### SHORT TASK
Copy each of the items below back out word for word, leaving out the pictures.

### INPUT
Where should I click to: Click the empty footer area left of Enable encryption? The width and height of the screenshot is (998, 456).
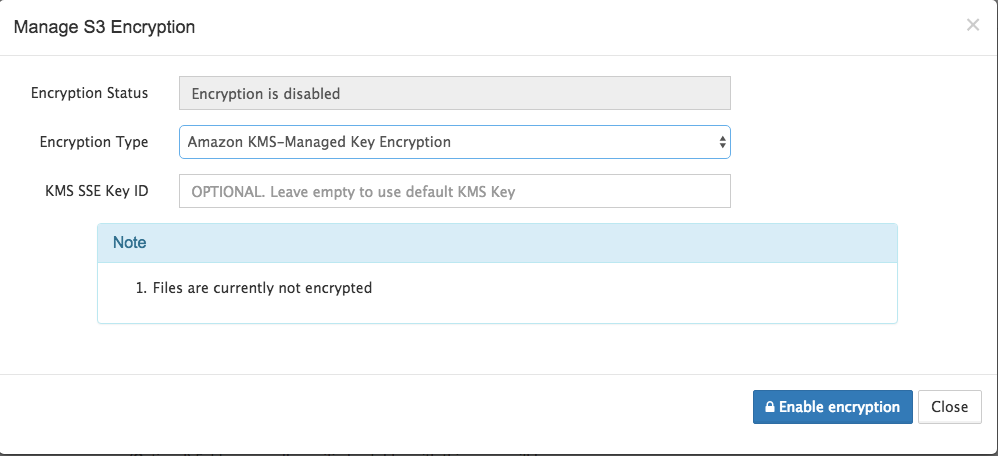point(376,407)

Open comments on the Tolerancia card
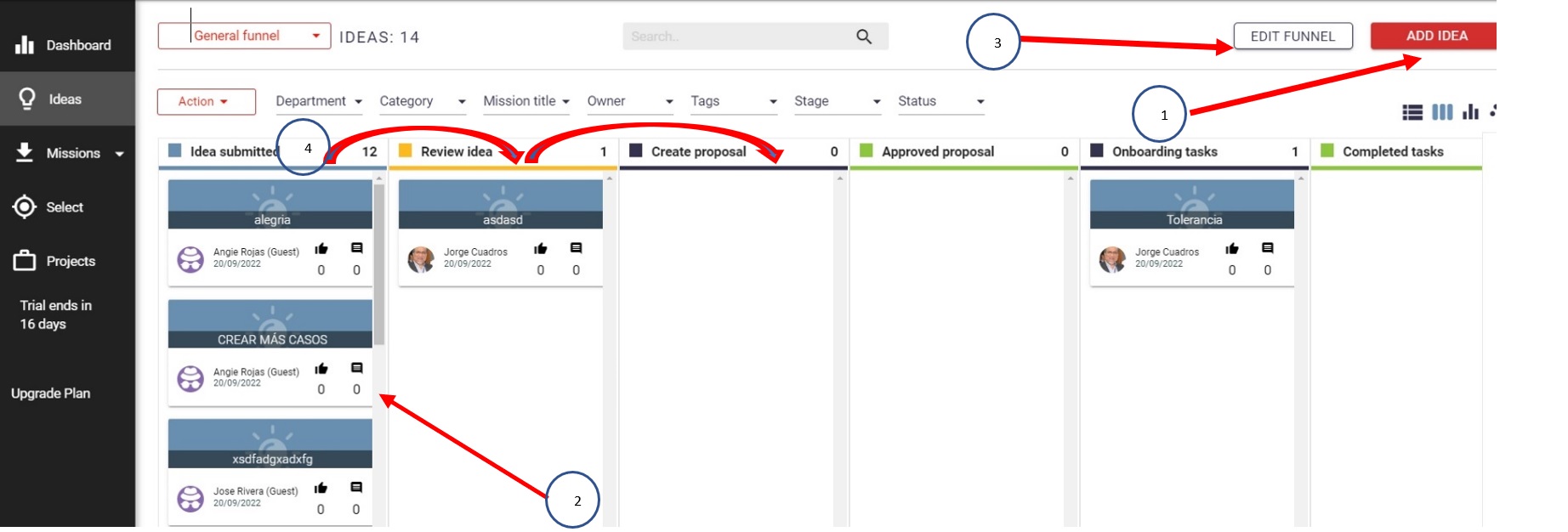1267,248
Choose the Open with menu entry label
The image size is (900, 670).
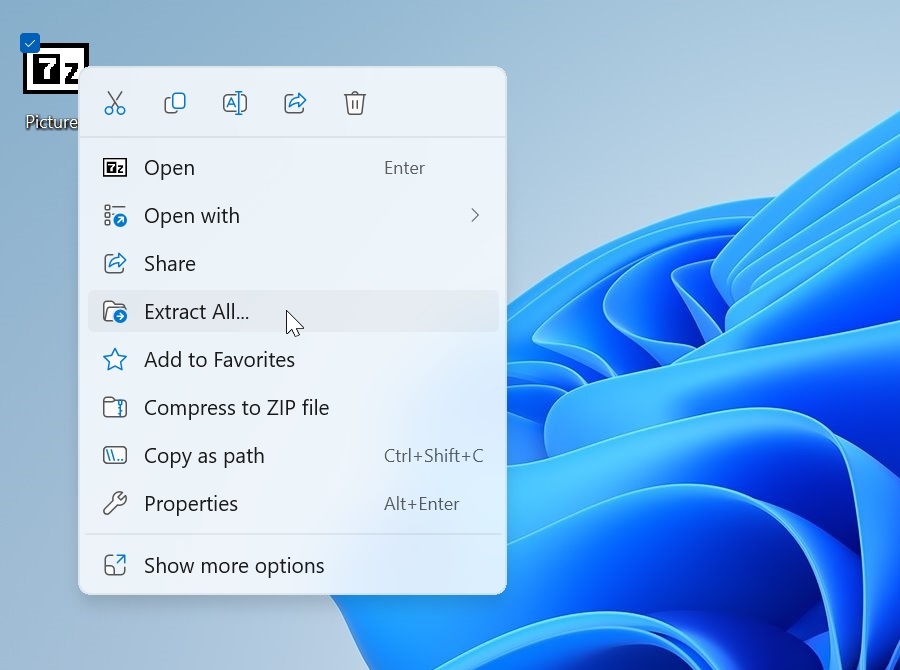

### RIGHT ANSWER
Where should I click to: Click the empty footer area left of Enable encryption? The width and height of the screenshot is (998, 456).
point(376,407)

Open comments on the Tolerancia card
1267,248
Choose the Open with menu entry label
The image size is (900, 670).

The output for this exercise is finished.